ISLAMABAD: Pakistan has asked Saudi Arabia to help secure crude oil supplies through the Red Sea port of Yanbu as the closure of the Strait of Hormuz threatens the country’s energy supply routes, the petroleum ministry said on Wednesday.

The request comes as the strategic waterway between Iran and Oman was shut after escalating hostilities between Iran and the United States and Israel in the Gulf, disrupting tanker traffic through one of the world’s most important oil chokepoints.
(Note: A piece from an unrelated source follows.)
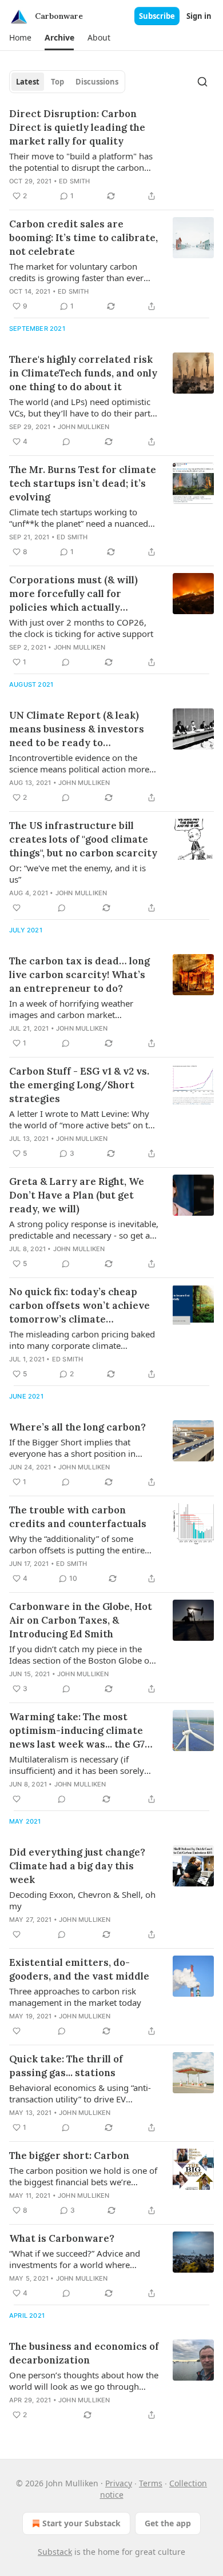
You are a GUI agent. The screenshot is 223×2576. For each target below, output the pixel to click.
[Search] (202, 81)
About one-fifth of global oil shipments normally pass through the Strait of Hormuz, including exports from Saudi Arabia, Iraq, Kuwait, the United Arab Emirates and Qatar. Pakistan relies heavily on Middle Eastern crude, with the majority of its energy imports typically transiting the strait, making any disruption a major risk to domestic fuel supplies.

During a meeting in Islamabad with Saudi Ambassador Nawaf bin Said Al-Malki, Petroleum Minister Ali Pervaiz Malik discussed contingency plans to maintain Pakistan’s energy supply chain. According to a statement from Malik’s office, Saudi Arabia indicated it could facilitate shipments through the Red Sea port of Yanbu, offering an alternative route if Gulf shipping lanes remain disrupted.

“Saudi Arabian sources had assured security of supplies through the Port of Yanbu on the Red Sea, which can help meet energy requirements,” the statement said.

“Pakistan is closely monitoring the evolving situation on a daily basis, as the majority of Pakistan’s energy supplies transit through the Strait of Hormuz.”

The Saudi ambassador reaffirmed Riyadh’s support, saying the Kingdom was aware of the evolving situation and would stand with Pakistan to meet any emergency requirements, the statement added. 

Saudi Arabia and Pakistan share long-standing economic and strategic ties, with Riyadh serving as one of Islamabad’s key energy suppliers.